En continuant à la soutenir, lui accorder des crédits, la banque crée une sorte de « survie artificielle » de l’entreprise. Elle induit les tiers en erreur sur la réalité de la situation de l’entreprise puisque ces derniers sont amenés à croire que sa situation est saine et donc à lui faire confiance.

Le législateur a estimé que la responsabilité du banquier devait, dans ce cas précis, être recherchée pour indemniser les préjudices subis du fait de cette apparence trompeuse.

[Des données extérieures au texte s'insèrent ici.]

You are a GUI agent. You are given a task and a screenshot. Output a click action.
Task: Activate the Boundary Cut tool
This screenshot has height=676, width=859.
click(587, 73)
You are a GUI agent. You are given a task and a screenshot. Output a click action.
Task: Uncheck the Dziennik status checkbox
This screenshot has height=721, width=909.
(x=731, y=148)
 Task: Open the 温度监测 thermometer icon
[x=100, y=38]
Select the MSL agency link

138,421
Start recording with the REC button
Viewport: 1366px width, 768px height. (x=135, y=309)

L’action en soutien abusif suppose une faute de la banque, l’existence d’un préjudice subi par exemple par un fournisseur de l’entreprise défaillante, ainsi qu’un lien de causalité entre cette faute et ce préjudice.

Le plus souvent, la faute du banquier consistera à fournir du crédit à l’entreprise alors qu’il savait que sa situation était irrémédiablement compromise.

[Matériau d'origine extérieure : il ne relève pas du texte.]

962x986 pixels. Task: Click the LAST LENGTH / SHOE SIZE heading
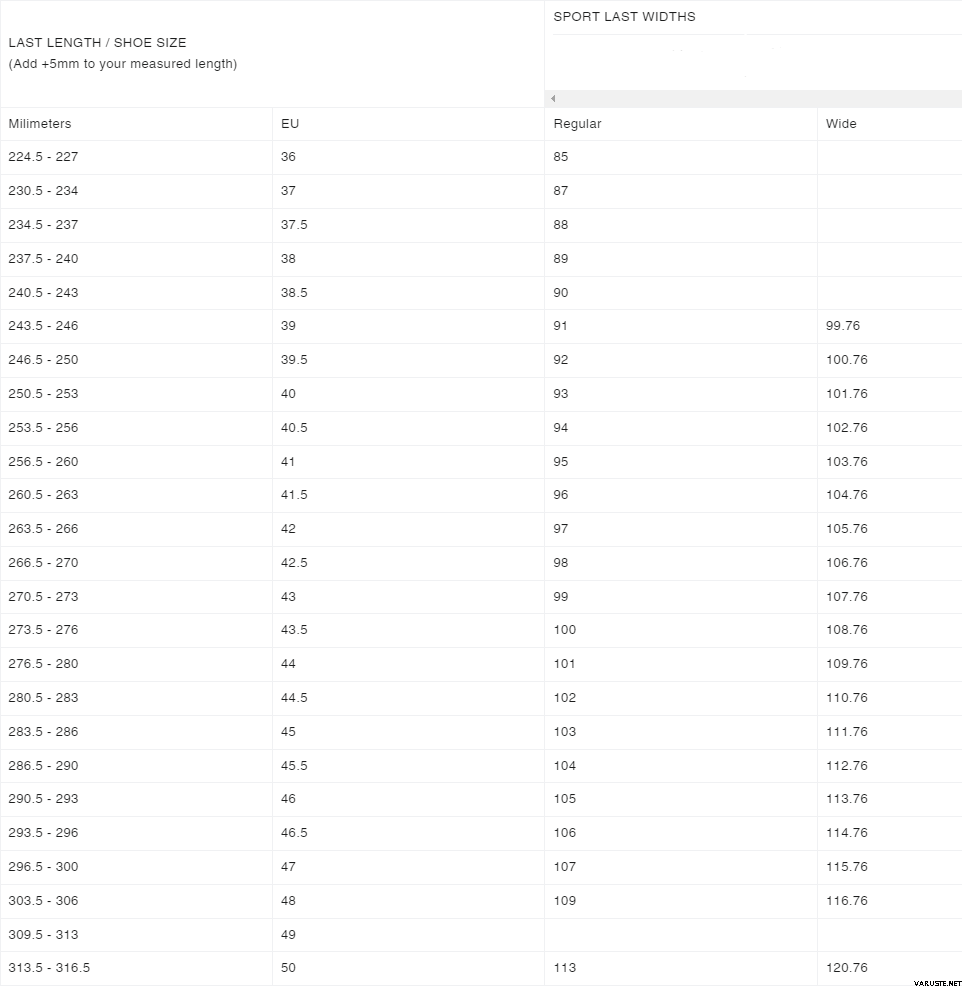[x=97, y=43]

Dans certains cas cependant, la responsabilité pour soutien abusif peut viser d’autres personnes que la banque qui finance l’activité de l’entreprise.

C’est ainsi que la jurisprudence considère que certains fournisseurs ou clients de l’entreprise peuvent également voir leur responsabilité engagée lorsque, par leur attitude, ils soutiennent abusivement l’activité d’une entreprise dont ils savent qu’elle est irrémédiablement compromise.

Tel est le cas dans l’arrêt rendu par la chambre commerciale de la Cour de cassation le 16 octobre 2012.



Cour de cassation, chambre commerciale,
16 octobre 2012, n° 11-22993
(pdf | 4 p. | 172 Ko)

Il s’agissait en l’espèce d’une maison d’édition qui avait passé un contrat de diffusion et de distribution avec une entreprise, placée par la suite, en liquidation judiciaire.

Le liquidateur de l’entreprise assigne en responsabilité pour soutien abusif cette maison d’édition au motif qu’elle a consenti à sa cliente des délais de paiement et autorisé un paiement par compensation.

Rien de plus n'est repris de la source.